New Jersey Prisoners to be released to help slow the spread of Covid-19
The New Jersey Supreme Court has ruled that as a result of the Covid-19 pandemic, some people who are currently in the state’s jails while awaiting trial will be released.
The ruling, which came in early February 2021, is another reflecting New Jersey’s progressive stance on judicial reform. While the move by the NJ Supreme Court was actually a rejection of a proposal to release hundreds of people currently residing in the state’s jails while awaiting trial, the high court did determine that some who are awaiting trial in jail would have their detention reconsidered as a result of the pandemic.
“Covid-19 has created an ongoing health crisis of enormous proportions for all of society — including individuals held in jail,” wrote Chief Justice Stuart Rabner in the court’s opinion. One of the specific issues that Chief Justice Rabner spoke to was the need for lower courts to consider the person’s general health and consider whether the detainee’s health has deteriorated since their original hearing. By attuning to this trajectory, the courts can determine whether a person is at a higher risk for illness from Coronavirus based on their immune system’s strength and not only their general health.

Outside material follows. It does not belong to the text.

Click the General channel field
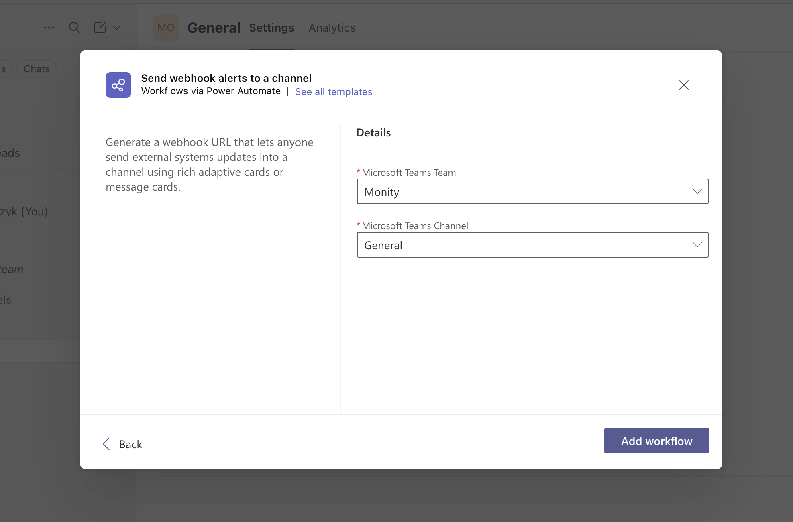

One of the biggest issues facing the courts and those being detained awaiting trial is that the flow of cases moving through the courts had come to a standstill and then trickled due to Coronavirus, creating a heavy backlog. As a result, all seven New Jersey Supreme Court judges agreed that lower courts would need to consider allowing those awaiting trial who have already spent six months in jail to go free for the time being if they have been accused of a minor crime. Those facing murder charges or life imprisonment would not be considered for release until the start of their trial, even those at greater health risk. The high court highlighted that those with health risks who had committed a minor crime should be considered especially for release.
The Timeframe for Detaining a Person Awaiting Trial
The time frame within which a trial usually begins – and therefore the amount of time a person would generally be detained if they posed a risk of running from the law or hurting someone – is six months. Because of the backlog, nearly 5,000 people are in jail, some of them approaching or exceeding that traditional six-month mark.

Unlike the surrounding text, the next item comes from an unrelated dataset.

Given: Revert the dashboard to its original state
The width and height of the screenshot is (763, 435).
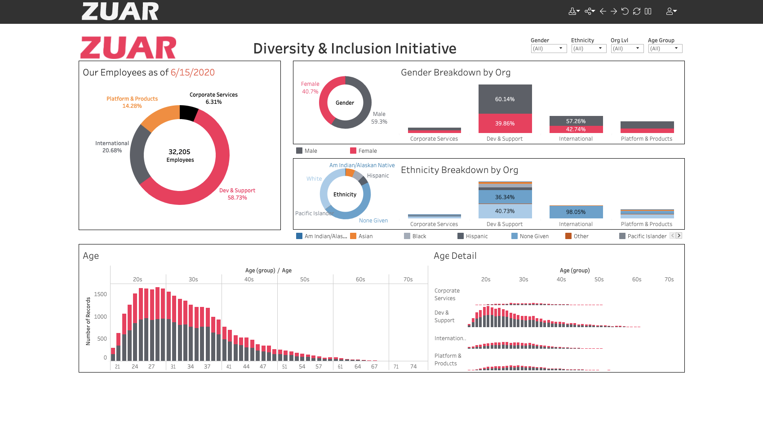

The American Civil Liberties Union argued that anyone who has been in jail for at least six months and has a charge pending of a second-degree offense or less should be released. First- and second-degree offenses include robberies, assaults, and arsons, among other minor offenses. While the seven New Jersey Supreme Court judges agreed on the six-month mark as a marker for release, they did not agree with the ACLU on the specific people to be released, noting that not all second-degree offenses are the same. As such, some of those accused of committing such crimes pose more of a threat to the public than others.

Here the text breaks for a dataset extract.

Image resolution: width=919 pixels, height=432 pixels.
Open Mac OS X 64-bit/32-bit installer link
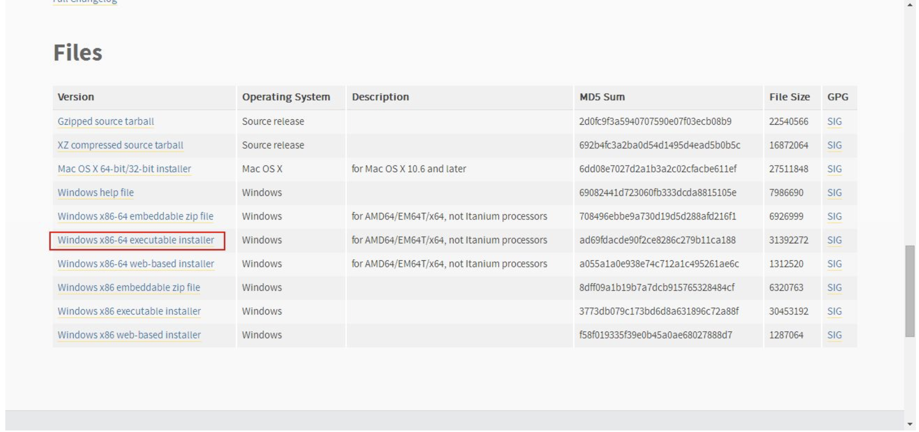point(124,169)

Response to the Court Ruling
Alexander Shalom, an attorney representing the New Jersey chapter of the ACLU, said in a statement that even though the judges did not rule in favor of releasing all nearly 650 people detained while awaiting trial of second-degree or minor crimes, the group was “gratified that the court recognized a desperate need to address the crisis.” He continued, “With this ruling, the court will ensure that people have some way to challenge their prolonged confinement in an unprecedented environment.”
New Jersey court records show that of the nearly 5,000 people who are currently being detained. At the same time, they await trial; just over a third have been accused of the most severe first-degree crimes and will not be eligible for release due to Coronavirus. A slightly smaller third of detainees have been accused of second-degree offenses, while 20 percent face first-degree charges, and only around 300 people have been charged with the lowest crimes.
New Jersey has a highly punitive justice system, but it has also housed many of the country’s most progressive rulings recently. For example, Governor Phil Murphy signed into law a bill at the beginning of 2020 that made it easier for inmates to maintain contact with their children and rendered shackling devices and solitary confinement for pregnant inmates illegal, while other recent laws have released many juveniles and inmates serving for minor crimes from jail.